Lo que más le interesaba eran los ideogramas escritos a bolígrafo en la contraportada del folleto, pues le ayudarían a acercarse a Wang Min Hao. Lo más verosímil era que fuesen de su puño y letra, ¿tal vez como recordatorio de algo? ¿Por alguna otra razón?

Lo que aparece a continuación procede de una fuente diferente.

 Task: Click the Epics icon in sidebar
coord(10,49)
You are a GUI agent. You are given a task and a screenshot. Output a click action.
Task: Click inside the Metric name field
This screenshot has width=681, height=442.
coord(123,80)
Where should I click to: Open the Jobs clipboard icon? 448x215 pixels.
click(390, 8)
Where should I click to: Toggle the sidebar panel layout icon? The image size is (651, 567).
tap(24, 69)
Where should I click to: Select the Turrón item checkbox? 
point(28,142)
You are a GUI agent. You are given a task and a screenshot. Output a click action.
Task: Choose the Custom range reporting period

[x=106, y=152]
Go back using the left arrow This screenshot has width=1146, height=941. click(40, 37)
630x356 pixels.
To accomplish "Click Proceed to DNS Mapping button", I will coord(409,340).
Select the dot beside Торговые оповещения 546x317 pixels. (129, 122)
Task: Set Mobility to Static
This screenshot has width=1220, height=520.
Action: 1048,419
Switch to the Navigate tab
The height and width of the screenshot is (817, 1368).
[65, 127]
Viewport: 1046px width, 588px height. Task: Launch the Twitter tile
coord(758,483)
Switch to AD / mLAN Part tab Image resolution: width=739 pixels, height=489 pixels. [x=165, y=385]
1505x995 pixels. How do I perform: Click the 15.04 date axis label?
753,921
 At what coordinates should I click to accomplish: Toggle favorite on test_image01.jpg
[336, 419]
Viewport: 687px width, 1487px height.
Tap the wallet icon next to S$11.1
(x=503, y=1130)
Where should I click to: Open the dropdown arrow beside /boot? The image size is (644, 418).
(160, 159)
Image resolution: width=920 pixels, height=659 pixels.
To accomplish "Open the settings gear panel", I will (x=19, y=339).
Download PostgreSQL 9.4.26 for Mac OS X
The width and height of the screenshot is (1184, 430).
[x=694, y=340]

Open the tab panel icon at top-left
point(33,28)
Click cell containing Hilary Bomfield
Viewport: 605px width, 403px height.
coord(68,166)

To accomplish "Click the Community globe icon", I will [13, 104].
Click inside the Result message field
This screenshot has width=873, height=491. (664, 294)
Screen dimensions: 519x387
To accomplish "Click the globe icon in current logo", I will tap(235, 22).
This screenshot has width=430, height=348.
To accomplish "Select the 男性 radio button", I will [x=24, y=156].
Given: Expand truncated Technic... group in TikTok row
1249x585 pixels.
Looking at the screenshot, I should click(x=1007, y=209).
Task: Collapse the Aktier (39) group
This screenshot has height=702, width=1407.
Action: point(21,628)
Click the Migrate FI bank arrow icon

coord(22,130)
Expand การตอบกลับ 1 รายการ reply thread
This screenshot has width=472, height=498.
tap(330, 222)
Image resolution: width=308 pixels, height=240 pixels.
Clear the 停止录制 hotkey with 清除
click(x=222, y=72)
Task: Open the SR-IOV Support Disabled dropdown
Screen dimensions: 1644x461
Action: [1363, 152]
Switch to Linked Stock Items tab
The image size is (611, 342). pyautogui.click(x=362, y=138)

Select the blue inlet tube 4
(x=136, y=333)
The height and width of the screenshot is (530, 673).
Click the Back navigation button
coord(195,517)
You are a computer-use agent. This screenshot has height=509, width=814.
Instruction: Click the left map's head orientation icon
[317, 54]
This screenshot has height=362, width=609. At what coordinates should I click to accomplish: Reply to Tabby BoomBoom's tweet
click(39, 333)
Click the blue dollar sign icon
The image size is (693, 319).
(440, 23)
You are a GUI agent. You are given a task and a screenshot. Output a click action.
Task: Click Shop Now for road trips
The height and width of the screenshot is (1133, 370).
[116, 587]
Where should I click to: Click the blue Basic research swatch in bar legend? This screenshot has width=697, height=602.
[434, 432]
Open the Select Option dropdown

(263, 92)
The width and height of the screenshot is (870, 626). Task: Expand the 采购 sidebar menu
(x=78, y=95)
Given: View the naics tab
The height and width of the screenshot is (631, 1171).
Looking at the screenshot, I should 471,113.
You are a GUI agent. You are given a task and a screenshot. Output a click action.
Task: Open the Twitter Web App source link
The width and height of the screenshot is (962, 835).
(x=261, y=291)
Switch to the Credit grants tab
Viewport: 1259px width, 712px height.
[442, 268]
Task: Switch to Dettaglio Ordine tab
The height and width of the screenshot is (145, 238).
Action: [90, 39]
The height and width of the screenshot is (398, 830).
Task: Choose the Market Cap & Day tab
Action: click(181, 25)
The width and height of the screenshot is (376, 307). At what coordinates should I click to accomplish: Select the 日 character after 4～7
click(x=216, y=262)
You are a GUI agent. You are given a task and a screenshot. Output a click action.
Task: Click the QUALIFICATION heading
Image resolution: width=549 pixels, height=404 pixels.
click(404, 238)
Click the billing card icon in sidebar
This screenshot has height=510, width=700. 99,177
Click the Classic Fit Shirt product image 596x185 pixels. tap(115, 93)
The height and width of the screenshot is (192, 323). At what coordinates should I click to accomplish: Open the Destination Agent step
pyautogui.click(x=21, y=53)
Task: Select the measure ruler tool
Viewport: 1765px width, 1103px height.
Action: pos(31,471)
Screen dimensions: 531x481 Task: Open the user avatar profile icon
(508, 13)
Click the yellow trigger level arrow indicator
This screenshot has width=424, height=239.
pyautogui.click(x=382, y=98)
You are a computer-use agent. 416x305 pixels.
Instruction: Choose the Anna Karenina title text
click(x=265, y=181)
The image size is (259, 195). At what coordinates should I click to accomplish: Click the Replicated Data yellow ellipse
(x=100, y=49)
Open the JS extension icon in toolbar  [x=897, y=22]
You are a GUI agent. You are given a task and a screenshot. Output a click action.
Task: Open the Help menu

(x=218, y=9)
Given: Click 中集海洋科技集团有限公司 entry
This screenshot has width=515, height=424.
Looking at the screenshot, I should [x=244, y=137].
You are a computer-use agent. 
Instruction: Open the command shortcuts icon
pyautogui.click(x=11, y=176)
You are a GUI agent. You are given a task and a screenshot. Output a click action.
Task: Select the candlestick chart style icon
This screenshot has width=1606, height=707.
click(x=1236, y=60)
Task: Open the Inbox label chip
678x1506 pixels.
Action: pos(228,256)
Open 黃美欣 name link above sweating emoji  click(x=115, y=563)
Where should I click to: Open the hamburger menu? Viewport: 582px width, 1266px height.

¿Quién podría ayudarle a descifrar el mensaje? En el preciso momento en que se planteó la pregunta supo la respuesta. En efecto, de improviso le vino a la mente su ya lejana y roja juventud. Salió de la iglesia y, móvil en mano, se dirigió al camposanto adyacente. Karin Wiman, una de sus amigas de Lund, era sinóloga y trabajaba en la Universidad de Copenhague. Karin no respondió, pero Birgitta dejó un mensaje en el contestador pidiéndole que se pusiese en contacto con ella. Después volvió al coche y buscó un hotel del centro de la ciudad, donde le dieron una habitación bastante amplia del último piso. Encendió el televisor y leyó en el teletexto que aquella noche nevaría.

Se tumbó en la cama a esperar que sonase el teléfono. De la habitación contigua se oía la risa de un hombre.

La despertó el timbre del teléfono. Era Karin Wiman, que, un tanto intrigada, le devolvía la llamada. Cuando Birgitta le explicó lo que pretendía, Karin le sugirió que buscase un aparato de fax y le enviase el texto en caracteres chinos.